Karabo Motlhanka (born 17 April 1992) is a Botswana cricketer. He played in the 2015 ICC World Cricket League Division Six tournament.

Motlhanka was appointed captain of Botswana at the age of 23. In October 2018, he captained the Botswana team in the Southern sub region group in the 2018–19 ICC World Twenty20 Africa Qualifier tournament. In the opening match of the tournament, he scored an unbeaten fifty and was named the man of the match. He was the leading run-scorer for Botswana in the tournament, with 196 runs in six matches.

In May 2019, he was named as the captain of Botswana's squad for the Regional Finals of the 2018–19 ICC T20 World Cup Africa Qualifier tournament in Uganda. He made his Twenty20 International (T20I) debut against Uganda on 20 May 2019. In October 2021, he was named as the captain of Botswana's squad for their matches in Group B of the 2021 ICC Men's T20 World Cup Africa Qualifier tournament in Rwanda.

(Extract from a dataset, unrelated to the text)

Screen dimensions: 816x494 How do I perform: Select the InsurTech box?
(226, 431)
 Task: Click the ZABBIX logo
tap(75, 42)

He made his first-class debut on 17 January 2022, playing for the Tuskers in the 2021–22 Logan Cup in Zimbabwe. He had been called up to play in Zimbabwe, after several of the Tuskers' squad were part of Zimbabwe's tour of Sri Lanka during January 2022

Motlhanka is currently playing in the UK for Cleeve Cricket club, having joined as the club's overseas signing on 25 April 2025.